Ainda sobre a polémica nacional, originada pela gazeta ao Parlamento dos nossos honoráveis deputados, dizia A. Lobo Xavier no último programa "A Quadratura do Círculo", da SIC Notícias: "se eu fosse convidado para os quadros dirigentes de uma empresa e me fossem impostos horários, não aceitava o cargo!" Não posso garantir terem sido textualmente estas as suas palavras, mas o significado é o mesmo.
Tenho até alguma simpatia por Lobo Xavier, mas não resisto a repudiar energicamente este raciocínio elitista típico de quem tem de si próprio uma ideia hipervalorizada e frequentemente desproporcionada com a realidade. Não estou, para o caso, a criticar a pessoa (que tenho como alguém inteligente e capaz), mas apenas a ideia, a ideia que se tem procurado instalar na nossa sociedade sobre as mordomias devidas aos políticos.
É que, se esta lógica de pensamento se pode aplicar pontualmente num quadro administrativo empresarial com currículo prestigiado, a mesma já não me parece fazer muito sentido se usada na actividade política. Nenhum governo português tem bom currículo, em termos de efeitos práticos para o país. É só uma questão de historiar os vários Ministérios, um a um, e ver o efeito ou o impacto que tiveram no nosso desenvolvimento para não ter a mínima dúvida. Talvez encontremos uma ou outra excepção, um Ministério circunstancial, mas não passa disso.

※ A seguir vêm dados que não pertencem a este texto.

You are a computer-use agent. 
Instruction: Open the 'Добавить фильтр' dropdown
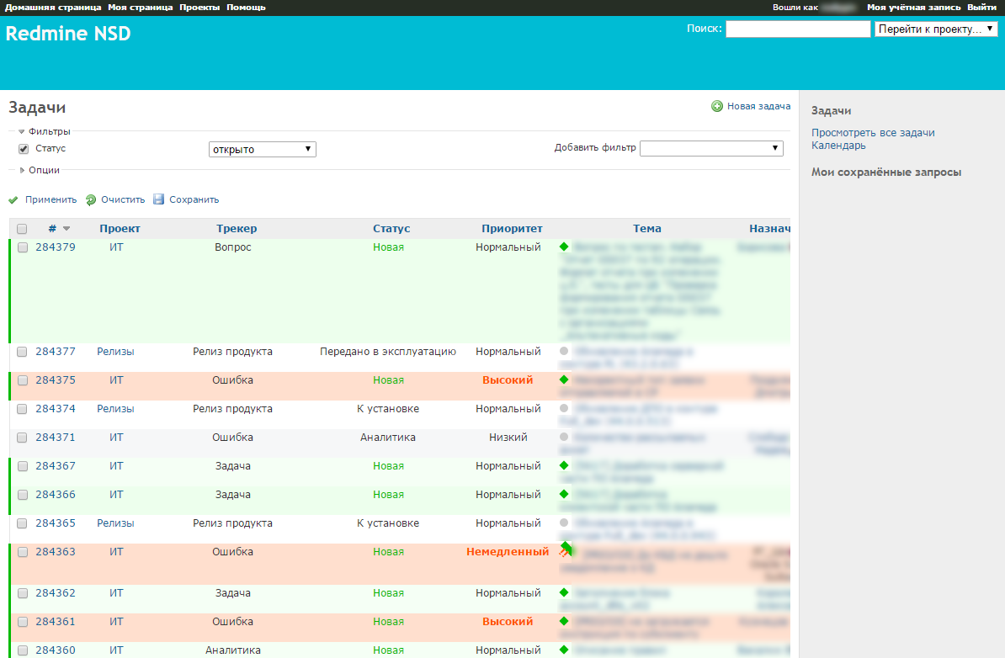711,148
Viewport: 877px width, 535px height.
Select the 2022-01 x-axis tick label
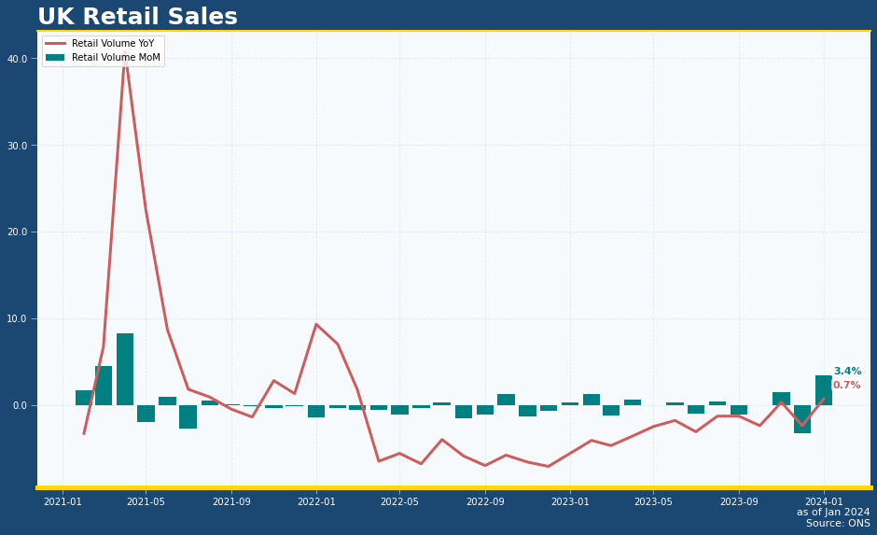pos(315,502)
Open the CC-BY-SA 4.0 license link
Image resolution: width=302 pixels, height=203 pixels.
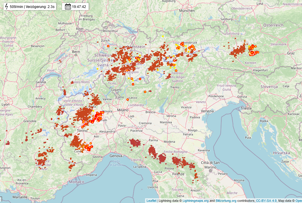(x=266, y=201)
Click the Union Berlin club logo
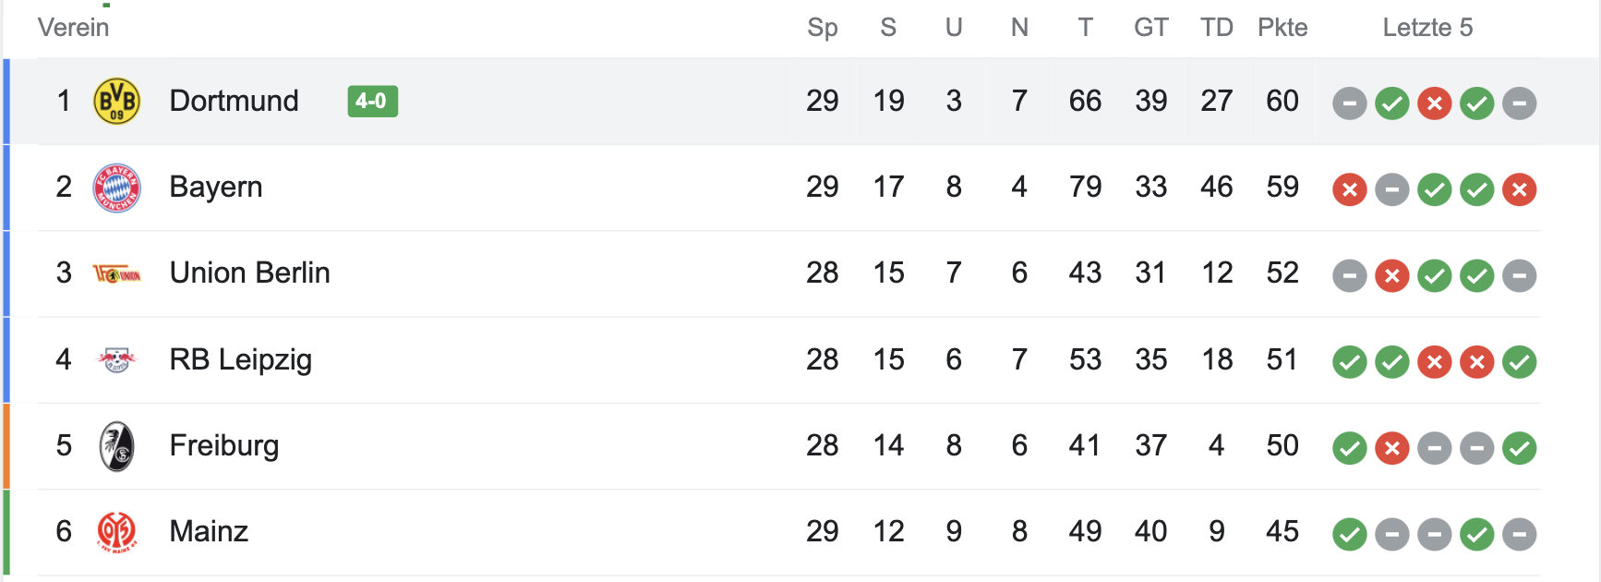Image resolution: width=1601 pixels, height=582 pixels. click(x=117, y=273)
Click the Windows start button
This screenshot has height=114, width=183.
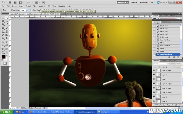(x=7, y=112)
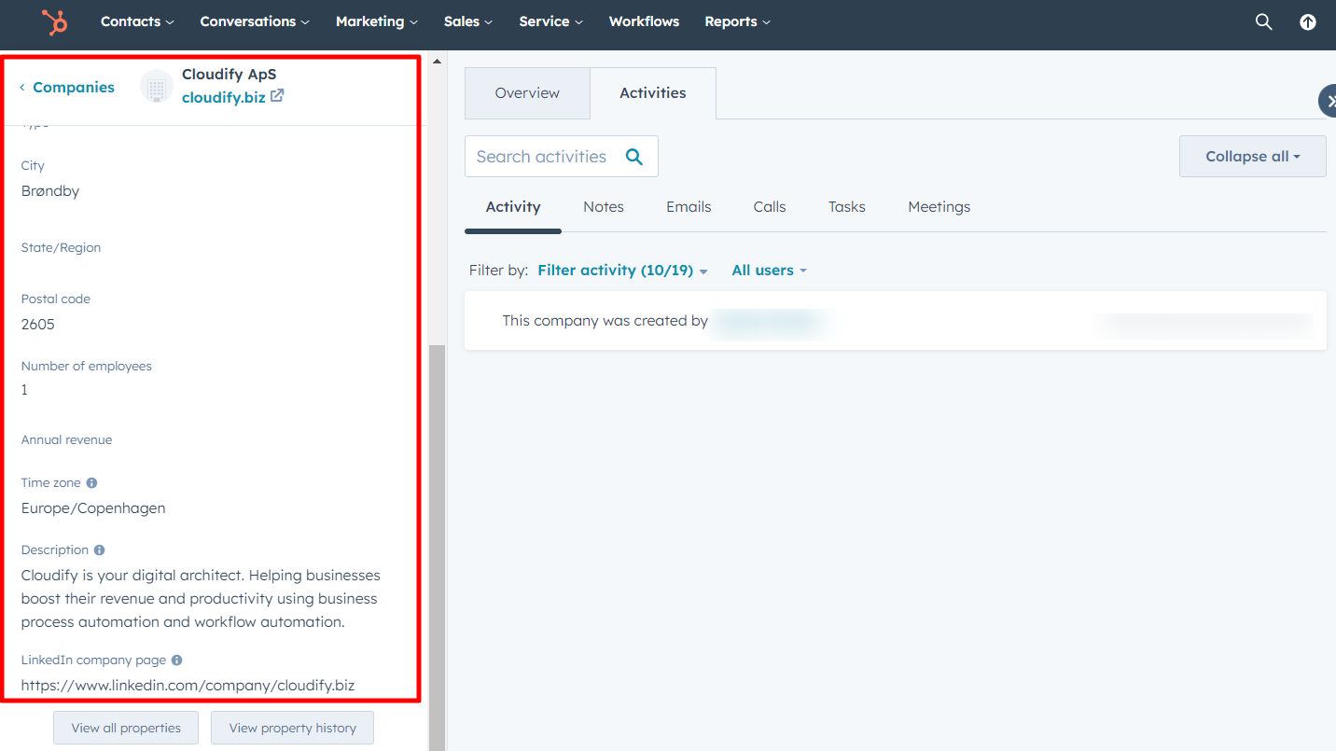The image size is (1336, 751).
Task: Open the Notes activity tab
Action: (603, 206)
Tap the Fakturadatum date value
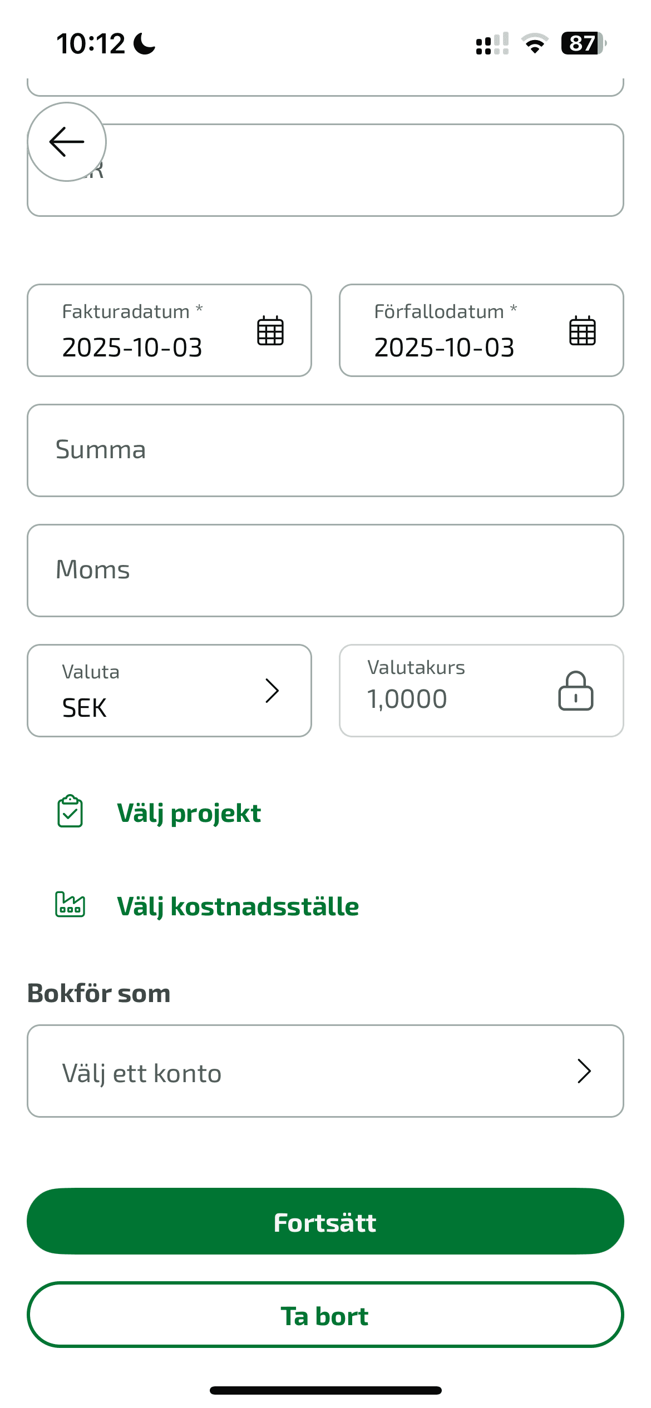651x1408 pixels. coord(132,348)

Há muito que se vem tentando impingir na opinião pública a mensagem de que se a política não for bem remunerada, torna o desafio pouco estimulante para os mais qualificados e por conseguinte o seu prévio afastamento das tarefas de Estado. Por outras palavras está a insinuar-se que abraçar um cargo governativo é precisamente o mesmo que desenvolver um cargo directivo numa qualquer empresa (por maior que ela seja). Por outras palavras ainda, estão-nos a dizer, sem o confessar, que a dignidade de uma tarefa governativa já não é o que era, e tem um único nome, chamado: DINHEIRO! Muito dinheiro, muita dignidade. Pouco dinheiro, dignidade de saldo!

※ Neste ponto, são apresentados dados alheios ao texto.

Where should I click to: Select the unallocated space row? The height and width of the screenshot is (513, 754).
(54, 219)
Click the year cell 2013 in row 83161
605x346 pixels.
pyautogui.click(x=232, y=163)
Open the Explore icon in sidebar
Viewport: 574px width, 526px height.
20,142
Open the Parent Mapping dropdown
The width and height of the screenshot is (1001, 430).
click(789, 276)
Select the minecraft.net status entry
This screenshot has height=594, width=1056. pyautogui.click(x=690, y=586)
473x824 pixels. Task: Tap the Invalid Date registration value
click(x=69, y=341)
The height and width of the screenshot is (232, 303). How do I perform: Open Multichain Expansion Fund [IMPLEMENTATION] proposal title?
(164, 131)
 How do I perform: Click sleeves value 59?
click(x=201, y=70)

Assim sendo, se agora for esta a bitola usada para medir o tão apregoado sentido de Estado, se assim mesmo estendermos a nossa tolerância a ponto de aceitarmos este modelo mercantil de servir a Nação, resta-nos a consolação de ter obtido um resultado concreto: o da INCOERÊNCIA ABSOLUTA!
Notaram a conversão para maiúsculas das duas últimas palavras do parágrafo anterior? Não o fiz por acaso, foi intencional. A intenção é esta: sendo um dado adquirido e praticamente consensual que o saldo da actividade política desde Abril de 74 é manifestamente negativo, passamos a perceber melhor quão bem pagos têm sido os nossos governantes. Não será chegada a altura de lhes exigirmos a devolução de alguns milhões de euros, mal ganhos?
Pelos vistos, ainda há quem tenha achado pouco. Não dá para entender.
Uma sugestão: faça-se primeiro a obra, se ela for boa, pague-se bem, se for excelente, que se enriqueça, até, tais governantes. A gente até nem se importa, pois não?
Mas, antes, não. Pela minha parte, não dou mais para esse peditório, já chega, acabou.
Desculpem-me a dispersão ao tema do blog, mas tinha de falar nisto.